Image is courtesy of Ben Montet.
The pair then compared this with more than 500 similar stars observed by Kepler and found that a small fraction of them showed fading similar to that seen in KIC 8462852 over the first three years of Kepler images. However, none exhibited such a dramatic dimming in just six months, or a total change in brightness of 3 percent.
“The steady brightness change in KIC 8462852 is pretty astounding,” said Montet. “Our highly accurate measurements over four years demonstrate that the star really is getting fainter with time. It is unprecedented for this type of star to slowly fade for years, and we don’t see anything else like it in the Kepler data.”
“This star was already completely unique because of its sporadic dimming episodes. But now we see that it has other features that are just as strange, both slowly dimming for almost three years and then suddenly getting fainter much more rapidly,” Simon added.
Astronomers were already running short of good ideas to account for the dips in KIC 8462852’s brightness, and the new results will make that task even harder. Simon and Montet think that the best proposal so far for explaining the star’s drastic six month dimming might be a collision or breakup of a planet or comet in the star’s system, creating a short-term cloud of dust and debris that blocks some starlight. However, this wouldn’t explain the longer-term dimming observed during the first three years of Kepler and suggested by measurements of the star dating back to the nineteenth century.
Map showing location of NGC 6866. KIC 8462852 is northeast between NGC 6866 and ο¹ Cygni.
Credit: Roberto Mura
Several hypotheses have been proposed to explain the star’s large irregular changes in brightness as measured by its unusual light curve, but none have fully explained all aspects of the curve. The leading hypothesis, based on a lack of observed infrared light, posits a swarm of cold, dusty comet fragments in a highly eccentric orbit. Another hypothesis is that of a large number of small masses in “tight formation” orbiting the star.
It is suggested that technologically advanced extraterrestrial civilization would probably be ethically advanced as well and would not attempt projects with severe ecological implications for other species, like the construction of a Dyson sphere. It has been speculated that the changes in brightness could be signs of activity associated with intelligent extraterrestrial life constructing a Dyson swarm. The SETI Institute’s initial radio reconnaissance of KIC 8462852, however, found no evidence of technology-related radio signals from the star.
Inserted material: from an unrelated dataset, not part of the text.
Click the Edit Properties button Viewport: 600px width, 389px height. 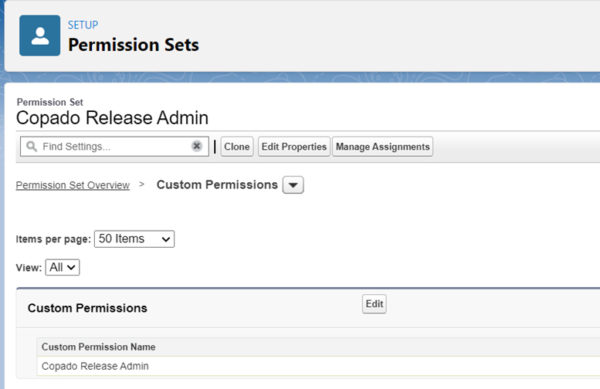pyautogui.click(x=294, y=146)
Astronomer Jason Wright and others who have studied KIC 8462852 hypothesized that the objects eclipsing the star could be parts of a megastructure made by an alien civilization, such as a Dyson swarm
An illustration of a relativly simple arrangement of multiple Dyson rings in a more complex form of the Dyson swarm.
Credit: Wikimedia Commons
Astronomer Jason Wright and his colleagues plan to conduct another search beginning in October 2016 using West Virginia’s Green Bank Telescope.